# TASKS
(a) Write out the part of the Mount Pleasant post starting with "Here’s one at" and going on through "the Vancouver Sun.".
(b) Rewrite the records from the first line through the line with "Image resolution: width=762", replacing "Screen dimensions" with "Display size" and leaving everything else unchanged.

# SOURCE TEXT
──────
December 9, 2015

New Biz In Old Digs

Mount Pleasant has industrial heritage buildings.  Who knew?
Here’s one at 5th and Ontario heading for a rebuild.
Thanks to VanCityBuzz.
2015-09-24-east5th

“Mount Pleasant has had a catalytic reawakening and because of companies like Hootsuite and Double Negative, many new social media, production and post-production and high tech companies want to move in,” says Matthew MacLean of Cushman & Wakefield. “With gross rents at 25% less than downtown and the Broadway Corridor, and no new supply of office coming any time soon, it attracts businesses that want to be in the heart of the city’s new creative zone.”

And this from the Vancouver Sun.

Now seeking building permits, PC Urban, with Christopher Bozyk Architects, plans to have 7,200 square feet of retail space at street level and four levels of office space above. There will be 70 parking stalls as well as bike parking and end-of-trip facilities.
──────
# DATA SUPPLIED

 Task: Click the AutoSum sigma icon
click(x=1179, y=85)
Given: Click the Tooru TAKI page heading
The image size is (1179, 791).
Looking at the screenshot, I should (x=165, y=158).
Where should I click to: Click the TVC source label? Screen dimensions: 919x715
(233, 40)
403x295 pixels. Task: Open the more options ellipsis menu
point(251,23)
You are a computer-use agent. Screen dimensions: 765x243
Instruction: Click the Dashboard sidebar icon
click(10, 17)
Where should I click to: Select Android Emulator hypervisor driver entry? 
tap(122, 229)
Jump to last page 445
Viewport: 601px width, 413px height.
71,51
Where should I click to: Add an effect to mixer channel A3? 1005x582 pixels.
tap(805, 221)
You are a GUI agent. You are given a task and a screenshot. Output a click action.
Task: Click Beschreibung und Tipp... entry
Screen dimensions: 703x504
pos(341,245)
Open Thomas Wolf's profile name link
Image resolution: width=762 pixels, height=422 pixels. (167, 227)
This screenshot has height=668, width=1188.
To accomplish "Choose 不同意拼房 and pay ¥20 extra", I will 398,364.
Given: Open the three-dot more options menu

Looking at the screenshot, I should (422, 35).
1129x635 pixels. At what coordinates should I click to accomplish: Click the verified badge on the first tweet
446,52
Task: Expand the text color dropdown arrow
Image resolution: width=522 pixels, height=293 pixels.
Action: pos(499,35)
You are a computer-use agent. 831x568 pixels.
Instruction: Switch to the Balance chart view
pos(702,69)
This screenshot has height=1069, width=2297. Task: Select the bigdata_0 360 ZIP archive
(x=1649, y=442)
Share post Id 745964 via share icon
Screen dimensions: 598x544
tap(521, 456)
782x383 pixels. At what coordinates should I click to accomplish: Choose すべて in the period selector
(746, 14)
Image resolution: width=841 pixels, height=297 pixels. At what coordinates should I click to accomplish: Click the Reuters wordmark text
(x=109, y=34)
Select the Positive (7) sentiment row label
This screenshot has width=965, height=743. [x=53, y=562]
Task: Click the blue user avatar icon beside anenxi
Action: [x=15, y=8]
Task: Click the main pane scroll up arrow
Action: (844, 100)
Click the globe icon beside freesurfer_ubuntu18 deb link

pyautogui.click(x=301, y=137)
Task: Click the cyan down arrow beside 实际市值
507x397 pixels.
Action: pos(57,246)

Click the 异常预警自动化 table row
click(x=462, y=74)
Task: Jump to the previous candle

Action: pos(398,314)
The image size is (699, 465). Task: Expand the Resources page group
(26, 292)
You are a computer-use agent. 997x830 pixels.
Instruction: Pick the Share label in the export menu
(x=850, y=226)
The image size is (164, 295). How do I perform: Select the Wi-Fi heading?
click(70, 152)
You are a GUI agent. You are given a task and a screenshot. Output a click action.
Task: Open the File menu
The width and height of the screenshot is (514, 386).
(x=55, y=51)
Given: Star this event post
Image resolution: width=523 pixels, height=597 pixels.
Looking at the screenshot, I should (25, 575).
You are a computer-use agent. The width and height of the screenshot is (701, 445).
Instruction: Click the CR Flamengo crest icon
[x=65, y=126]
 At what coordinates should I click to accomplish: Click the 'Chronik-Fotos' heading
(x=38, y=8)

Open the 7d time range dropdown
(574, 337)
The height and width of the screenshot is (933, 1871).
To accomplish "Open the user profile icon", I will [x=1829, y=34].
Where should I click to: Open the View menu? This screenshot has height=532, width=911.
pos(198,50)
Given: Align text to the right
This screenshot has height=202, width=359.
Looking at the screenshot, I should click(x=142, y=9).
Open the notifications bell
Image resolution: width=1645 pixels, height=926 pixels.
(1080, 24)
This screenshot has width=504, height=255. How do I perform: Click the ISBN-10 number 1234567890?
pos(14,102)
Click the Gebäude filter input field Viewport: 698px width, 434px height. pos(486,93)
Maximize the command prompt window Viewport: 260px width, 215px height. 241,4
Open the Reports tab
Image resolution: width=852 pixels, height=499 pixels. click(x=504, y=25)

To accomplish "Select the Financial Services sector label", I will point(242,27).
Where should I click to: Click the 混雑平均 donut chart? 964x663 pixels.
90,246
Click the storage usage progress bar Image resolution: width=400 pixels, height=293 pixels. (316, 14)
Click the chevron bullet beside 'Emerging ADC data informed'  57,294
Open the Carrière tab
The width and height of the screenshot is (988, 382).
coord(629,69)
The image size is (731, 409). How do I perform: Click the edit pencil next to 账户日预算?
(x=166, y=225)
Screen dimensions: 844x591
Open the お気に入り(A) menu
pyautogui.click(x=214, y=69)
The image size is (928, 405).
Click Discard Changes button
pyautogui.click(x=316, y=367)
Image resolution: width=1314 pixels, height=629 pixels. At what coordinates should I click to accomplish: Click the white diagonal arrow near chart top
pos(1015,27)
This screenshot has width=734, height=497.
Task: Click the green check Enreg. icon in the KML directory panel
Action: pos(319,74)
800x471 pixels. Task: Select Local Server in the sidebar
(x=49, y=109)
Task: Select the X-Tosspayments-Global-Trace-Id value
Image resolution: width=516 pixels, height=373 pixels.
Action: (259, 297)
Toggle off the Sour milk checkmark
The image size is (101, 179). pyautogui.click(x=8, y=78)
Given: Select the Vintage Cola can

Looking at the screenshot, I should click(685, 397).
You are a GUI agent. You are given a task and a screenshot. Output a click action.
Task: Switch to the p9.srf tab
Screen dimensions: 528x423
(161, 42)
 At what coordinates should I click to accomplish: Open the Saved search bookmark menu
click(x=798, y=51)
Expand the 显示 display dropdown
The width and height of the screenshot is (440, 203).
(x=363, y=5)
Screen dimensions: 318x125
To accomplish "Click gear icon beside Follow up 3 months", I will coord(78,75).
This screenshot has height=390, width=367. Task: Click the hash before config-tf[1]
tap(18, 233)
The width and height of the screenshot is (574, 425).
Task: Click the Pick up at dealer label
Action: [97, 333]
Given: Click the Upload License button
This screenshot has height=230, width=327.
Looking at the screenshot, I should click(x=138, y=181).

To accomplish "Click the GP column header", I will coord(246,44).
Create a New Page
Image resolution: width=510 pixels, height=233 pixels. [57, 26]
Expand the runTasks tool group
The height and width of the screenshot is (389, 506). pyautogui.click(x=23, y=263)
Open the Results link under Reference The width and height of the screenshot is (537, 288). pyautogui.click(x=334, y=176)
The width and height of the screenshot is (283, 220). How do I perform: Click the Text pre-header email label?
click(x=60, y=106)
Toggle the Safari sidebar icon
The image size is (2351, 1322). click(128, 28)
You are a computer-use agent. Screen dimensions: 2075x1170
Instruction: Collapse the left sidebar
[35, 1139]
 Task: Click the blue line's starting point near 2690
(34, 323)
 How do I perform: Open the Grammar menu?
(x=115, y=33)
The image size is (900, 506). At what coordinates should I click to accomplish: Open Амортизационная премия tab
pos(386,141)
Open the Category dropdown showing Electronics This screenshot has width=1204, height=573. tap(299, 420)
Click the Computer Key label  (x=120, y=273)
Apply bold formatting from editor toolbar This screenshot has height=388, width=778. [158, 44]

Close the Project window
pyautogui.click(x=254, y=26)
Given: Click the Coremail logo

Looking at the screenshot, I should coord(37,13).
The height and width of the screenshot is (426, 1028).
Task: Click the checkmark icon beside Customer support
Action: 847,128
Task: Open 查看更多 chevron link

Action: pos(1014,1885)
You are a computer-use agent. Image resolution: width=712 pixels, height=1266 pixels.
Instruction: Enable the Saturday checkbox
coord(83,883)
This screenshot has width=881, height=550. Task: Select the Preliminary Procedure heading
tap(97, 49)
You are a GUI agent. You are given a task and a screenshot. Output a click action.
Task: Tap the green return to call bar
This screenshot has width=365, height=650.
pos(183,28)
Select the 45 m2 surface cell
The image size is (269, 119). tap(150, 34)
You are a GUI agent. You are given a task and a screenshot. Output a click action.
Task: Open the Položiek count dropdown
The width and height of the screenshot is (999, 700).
──────
# OUTPUTS FOR THE TASKS
(a)
Here’s one at 5th and Ontario heading for a rebuild.
Thanks to VanCityBuzz.
2015-09-24-east5th

“Mount Pleasant has had a catalytic reawakening and because of companies like Hootsuite and Double Negative, many new social media, production and post-production and high tech companies want to move in,” says Matthew MacLean of Cushman & Wakefield. “With gross rents at 25% less than downtown and the Broadway Corridor, and no new supply of office coming any time soon, it attracts businesses that want to be in the heart of the city’s new creative zone.”

And this from the Vancouver Sun.

(b)
 Task: Click the AutoSum sigma icon
click(x=1179, y=85)
Given: Click the Tooru TAKI page heading
The image size is (1179, 791).
Looking at the screenshot, I should (x=165, y=158).
Where should I click to: Click the TVC source label? Display size: 919x715
(233, 40)
403x295 pixels. Task: Open the more options ellipsis menu
point(251,23)
You are a computer-use agent. Display size: 765x243
Instruction: Click the Dashboard sidebar icon
click(10, 17)
Where should I click to: Select Android Emulator hypervisor driver entry? 
tap(122, 229)
Jump to last page 445
Viewport: 601px width, 413px height.
71,51
Where should I click to: Add an effect to mixer channel A3? 1005x582 pixels.
tap(805, 221)
You are a GUI agent. You are given a task and a screenshot. Output a click action.
Task: Click Beschreibung und Tipp... entry
Display size: 703x504
pos(341,245)
Open Thomas Wolf's profile name link
Image resolution: width=762 pixels, height=422 pixels. (167, 227)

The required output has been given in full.